En el PSOE se vive una especie de ebullición progresiva incluida la implacable tirada de “curriculums” a la cabeza del compañero. Mientras, el PP contiene el aliento por ahora, ya que aún circula sobre las mieles del poder.
Las capas medias de la sociedad – las más numerosas y decisivas por cierto- viven el profundo estupor que produce este zarandeo. Me refiero a la inestabilidad frustrante de esa derecha que no cumple lo que promete y, lo que es peor, se arrincona en su soberbia tontorrona de siempre para no explicarlo. La izquierda que no es izquierda del todo sino a “medio gas” o sea, entre el llamado Centro (?) y la izquierda-izquierda no deja de sorprender. Luego, claro, está la izquierda de toda la vida que sí es izquierda pero, ojo, democrática no como la vieja e indeseable izquierda de origen soviético. Enseguida aparecen los politólogos y periodistas supuestamente avezados en el arte de desentrañar enigmas políticos, y dicen que tanto esa izquierda moderna y el grupo novísimo “Podemos” existe una indudable concomitancia; uno y otro pueden prometer lo que les dé la gana porque sabe que nunca llegará al poder. Es decir, estos que llegan prometen, a voleo, que vienen con un talismán capaz de meternos en el epicentro de todas las felicidades y justicias pero de boquilla. ¡Ah! y luego están los antisistemas, siempre de muy mal humor, que propugnan cortar por lo sano y romper todo lo que hay a pedradas y fuego limpio…
Ese es el panorama sociopolítico que nos toca vivir; al que dentro de un año, más o menos, tendremos que votar. ¡Qué le vamos a hacer! Muchos habían puesto en el trascurrir de la política el centro de sus más profundas esperanzas.

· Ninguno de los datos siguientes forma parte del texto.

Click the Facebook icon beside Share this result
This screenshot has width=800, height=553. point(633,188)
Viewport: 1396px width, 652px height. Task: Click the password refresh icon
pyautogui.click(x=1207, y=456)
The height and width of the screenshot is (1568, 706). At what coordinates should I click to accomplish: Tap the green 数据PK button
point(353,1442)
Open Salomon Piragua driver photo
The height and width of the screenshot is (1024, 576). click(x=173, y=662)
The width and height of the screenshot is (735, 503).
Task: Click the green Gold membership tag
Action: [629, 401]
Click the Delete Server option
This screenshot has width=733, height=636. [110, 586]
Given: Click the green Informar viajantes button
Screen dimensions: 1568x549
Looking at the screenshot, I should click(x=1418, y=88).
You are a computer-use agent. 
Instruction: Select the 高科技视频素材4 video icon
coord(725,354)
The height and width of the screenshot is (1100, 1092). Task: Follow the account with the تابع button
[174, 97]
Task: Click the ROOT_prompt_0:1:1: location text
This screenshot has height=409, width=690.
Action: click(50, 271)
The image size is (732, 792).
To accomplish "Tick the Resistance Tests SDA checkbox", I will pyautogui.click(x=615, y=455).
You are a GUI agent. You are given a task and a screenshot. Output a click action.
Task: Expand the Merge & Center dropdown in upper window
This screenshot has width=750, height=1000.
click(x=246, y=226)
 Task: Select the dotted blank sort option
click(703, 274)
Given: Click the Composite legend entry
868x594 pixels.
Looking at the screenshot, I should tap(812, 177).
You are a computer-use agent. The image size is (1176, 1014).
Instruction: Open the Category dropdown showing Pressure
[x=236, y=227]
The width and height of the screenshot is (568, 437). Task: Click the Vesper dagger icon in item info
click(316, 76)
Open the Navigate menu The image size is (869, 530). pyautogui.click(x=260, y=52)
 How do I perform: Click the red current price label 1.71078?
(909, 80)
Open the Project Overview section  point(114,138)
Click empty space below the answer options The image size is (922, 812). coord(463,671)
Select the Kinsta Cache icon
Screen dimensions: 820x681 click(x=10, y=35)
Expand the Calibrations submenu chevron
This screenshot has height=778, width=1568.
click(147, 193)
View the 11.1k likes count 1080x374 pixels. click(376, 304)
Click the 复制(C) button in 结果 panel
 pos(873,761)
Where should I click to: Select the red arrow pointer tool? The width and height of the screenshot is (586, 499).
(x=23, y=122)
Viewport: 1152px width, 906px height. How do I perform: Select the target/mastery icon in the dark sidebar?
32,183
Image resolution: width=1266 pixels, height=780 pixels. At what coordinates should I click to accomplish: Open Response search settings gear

Es urgente un despertar; la toma de conciencia que exige el mundo decadente de ideología rota y la carencia de recambios. Los ideales se marchitan a toda velocidad. Queda en pie el grito de los que claman sobre los escombros de todos los ideales muertos y sigue en pie el egoísmo visceral de quienes dominan el mundo. No es suficiente un cambio de ideas. Es necesario que en el corazón del hombre –el ser humano de todos los siglos- brote el amor, el que solo puede nacer en el encuentro con Dios mismo en la persona de su Hijo Jesucristo.